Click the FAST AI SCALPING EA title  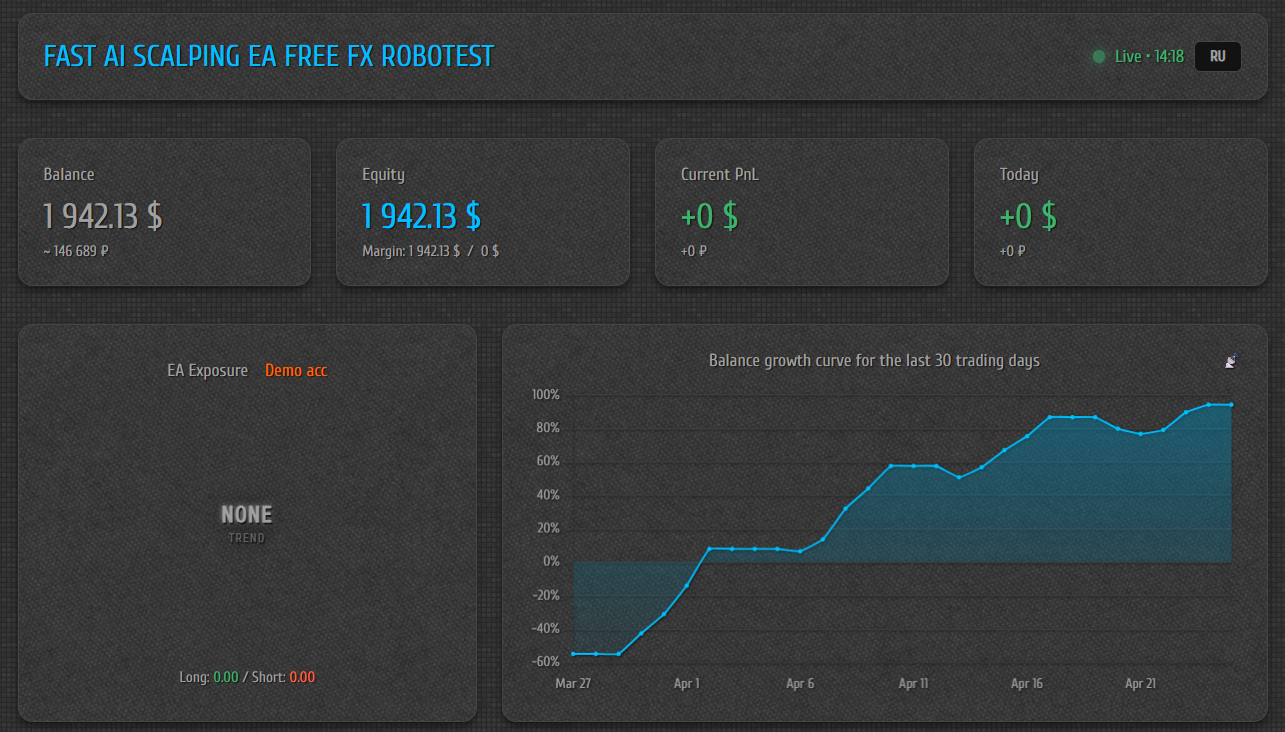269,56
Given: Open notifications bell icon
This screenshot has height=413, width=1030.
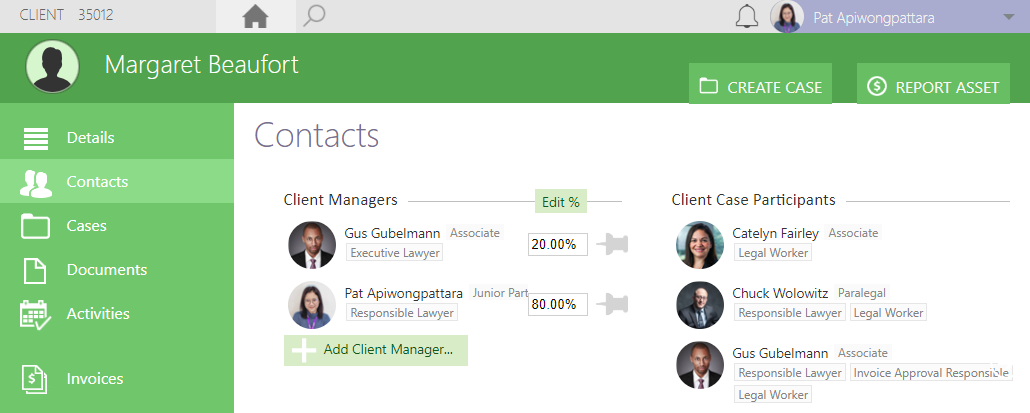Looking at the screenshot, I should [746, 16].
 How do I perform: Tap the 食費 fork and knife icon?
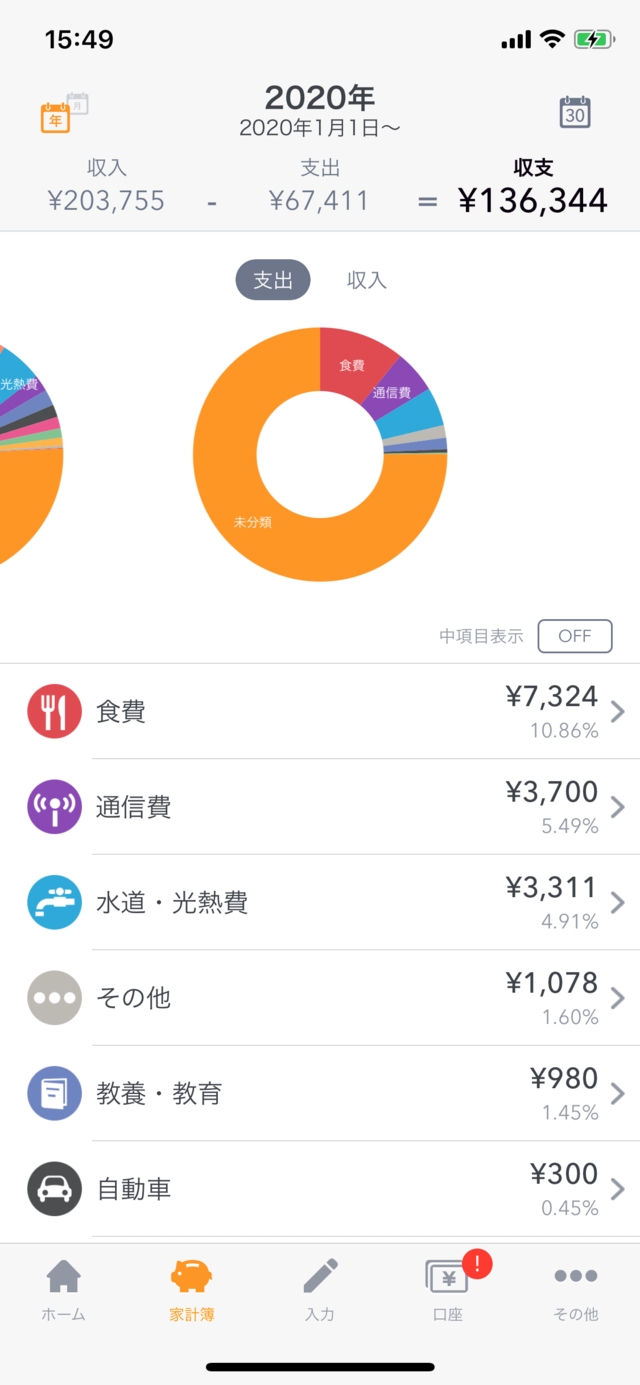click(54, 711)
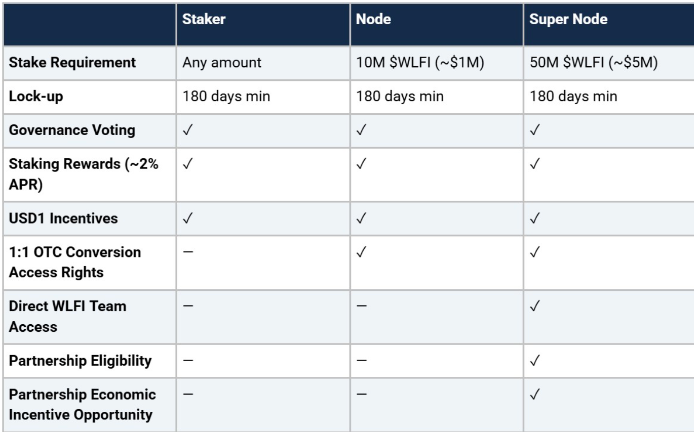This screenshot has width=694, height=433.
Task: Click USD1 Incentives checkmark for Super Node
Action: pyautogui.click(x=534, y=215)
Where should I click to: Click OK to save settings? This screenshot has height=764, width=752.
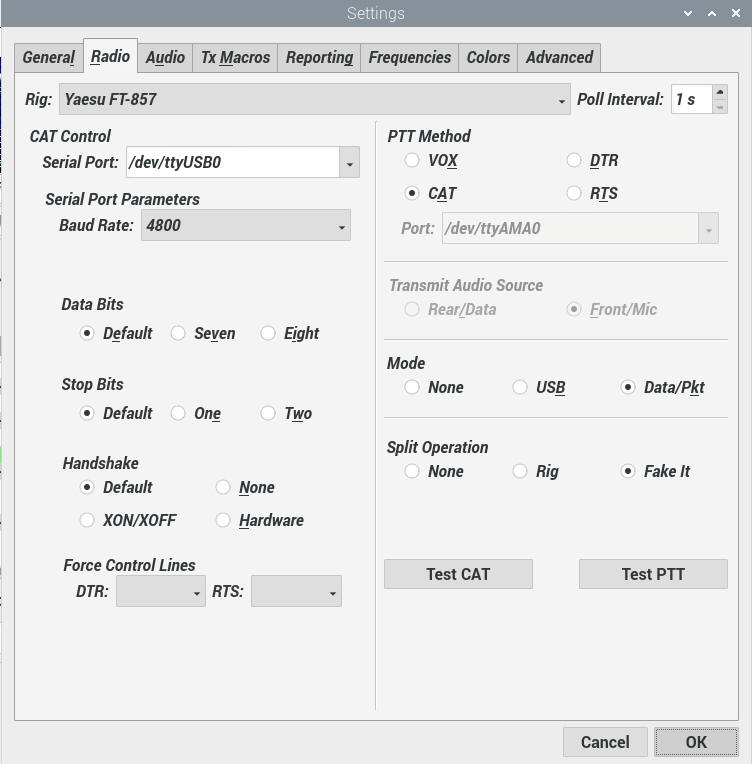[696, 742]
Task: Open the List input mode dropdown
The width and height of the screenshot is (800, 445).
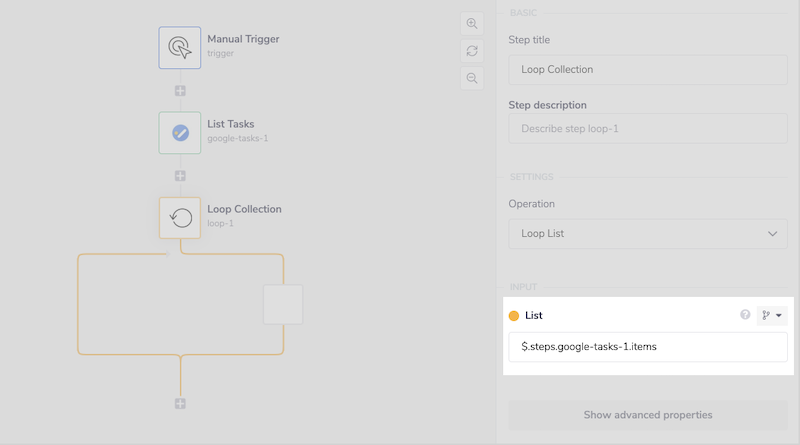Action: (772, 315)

○ ○ ○ ○ ○

● About this task
Starting with the line that holds "The width and", copy every line exactly through the final line of the material, but skip the pictures.

● Answer for this exercise
The width and height of the screenshot is (800, 445).
Action: (772, 315)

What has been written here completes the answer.